Well, you haven't given us much to work with. The optimization choices depend on the particulars of your problem, which you've not detailed. It does not take long to run the tapply() code once, so you need to do it many times. Right? If so, you need to say how the structure varies (rendered as DF in David's reply) from iteration to iteration in the optimization.

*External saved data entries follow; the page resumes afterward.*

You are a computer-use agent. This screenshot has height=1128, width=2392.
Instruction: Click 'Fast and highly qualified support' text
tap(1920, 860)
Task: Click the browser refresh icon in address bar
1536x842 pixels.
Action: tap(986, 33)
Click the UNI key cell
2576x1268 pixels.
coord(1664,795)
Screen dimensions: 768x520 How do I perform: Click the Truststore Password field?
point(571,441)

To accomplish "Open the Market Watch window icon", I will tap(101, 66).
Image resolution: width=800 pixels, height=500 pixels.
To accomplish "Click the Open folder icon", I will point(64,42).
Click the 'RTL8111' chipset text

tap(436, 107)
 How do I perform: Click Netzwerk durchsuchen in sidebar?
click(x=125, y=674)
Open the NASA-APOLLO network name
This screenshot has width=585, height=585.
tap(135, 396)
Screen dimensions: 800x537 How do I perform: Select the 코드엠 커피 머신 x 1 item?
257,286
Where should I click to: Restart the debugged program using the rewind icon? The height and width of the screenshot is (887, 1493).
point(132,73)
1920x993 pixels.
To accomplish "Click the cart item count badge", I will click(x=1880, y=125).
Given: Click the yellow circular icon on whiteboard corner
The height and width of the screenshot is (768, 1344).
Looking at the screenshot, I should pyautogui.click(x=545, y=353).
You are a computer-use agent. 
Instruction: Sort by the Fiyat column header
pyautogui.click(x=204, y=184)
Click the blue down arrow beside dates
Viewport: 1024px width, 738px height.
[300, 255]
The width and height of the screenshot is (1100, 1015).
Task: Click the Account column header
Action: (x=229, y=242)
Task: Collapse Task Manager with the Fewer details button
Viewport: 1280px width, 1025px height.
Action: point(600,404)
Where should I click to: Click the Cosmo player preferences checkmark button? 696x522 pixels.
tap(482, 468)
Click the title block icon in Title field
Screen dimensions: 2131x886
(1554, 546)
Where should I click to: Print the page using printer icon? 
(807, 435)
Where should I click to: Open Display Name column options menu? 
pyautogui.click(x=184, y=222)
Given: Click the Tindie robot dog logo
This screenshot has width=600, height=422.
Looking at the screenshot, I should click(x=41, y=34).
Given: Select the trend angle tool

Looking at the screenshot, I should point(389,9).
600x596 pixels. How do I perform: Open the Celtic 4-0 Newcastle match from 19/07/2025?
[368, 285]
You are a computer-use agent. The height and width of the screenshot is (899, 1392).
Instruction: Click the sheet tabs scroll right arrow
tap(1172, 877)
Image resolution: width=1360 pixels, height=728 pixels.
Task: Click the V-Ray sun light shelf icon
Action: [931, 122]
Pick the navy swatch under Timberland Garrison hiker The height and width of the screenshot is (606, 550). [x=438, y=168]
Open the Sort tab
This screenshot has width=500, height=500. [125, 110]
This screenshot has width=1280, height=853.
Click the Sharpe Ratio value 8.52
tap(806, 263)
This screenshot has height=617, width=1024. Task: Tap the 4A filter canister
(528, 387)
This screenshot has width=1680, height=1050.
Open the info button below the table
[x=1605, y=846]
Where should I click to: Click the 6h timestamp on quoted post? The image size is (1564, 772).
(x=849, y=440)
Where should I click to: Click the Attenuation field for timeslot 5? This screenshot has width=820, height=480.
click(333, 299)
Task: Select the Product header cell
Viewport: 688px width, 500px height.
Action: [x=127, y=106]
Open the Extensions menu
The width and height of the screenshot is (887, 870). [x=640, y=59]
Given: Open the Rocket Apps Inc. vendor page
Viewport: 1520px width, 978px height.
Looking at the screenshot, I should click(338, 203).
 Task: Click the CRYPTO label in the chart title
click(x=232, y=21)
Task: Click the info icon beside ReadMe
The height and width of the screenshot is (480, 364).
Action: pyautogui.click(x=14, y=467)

If it turns out that only 'value' changes and that the number of different times is not too large, then precomputing suitable indicator matrics may help: mat1 <- model.matrix( ~ 0 + factor(time):as.numeric(choice==1),DF) mat2 <- model.matrix( ~ 0 + factor(time), DF ) Inside the optimization use something like with(DF,(value%*%mat1)/(value%*%mat2)) If the structure can change or the number of unique times is large, then with so simple a calculation you should probably just inline some C code. http://cran.r-project.org/web/packages/inline/index.html HTH, Chuck
CC: bbom419 at hotmail.com; r-help at r-project.org
From: dwinsemius at comcast.net
To: d.rizopoulos at erasmusmc.nl
Subject: Re: [R] avoiding loop
Date: Sat, 31 Oct 2009 22:26:17 -0400
This is pretty much equivalent:
tapply(DF$value[DF$choice==1], DF$time[DF$choice==1], sum) /
tapply(DF$value, DF$time, sum)
And both will probably fail if the number of groups with choice==1 is
different than the number overall.
--
David.
On Oct 31, 2009, at 5:14 PM, Dimitris Rizopoulos wrote:
one approach is the following:
# say 'DF' is your data frame, then
with(DF, {
ind <- choice == 1
n <- tapply(value[ind], time[ind], sum)
d <- tapply(value, time, sum)
n / d
})
I hope it helps.
Best,
Dimitris
parkbomee wrote:
Hi all,
I am trying to figure out a way to improve my code's efficiency by
avoiding the use of loop.
I want to calculate a conditional mean(?) given time.
For example, from the data below, I want to calculate sum((value|
choice==1)/sum(value)) across time.
Is there a way to do it without using a loop?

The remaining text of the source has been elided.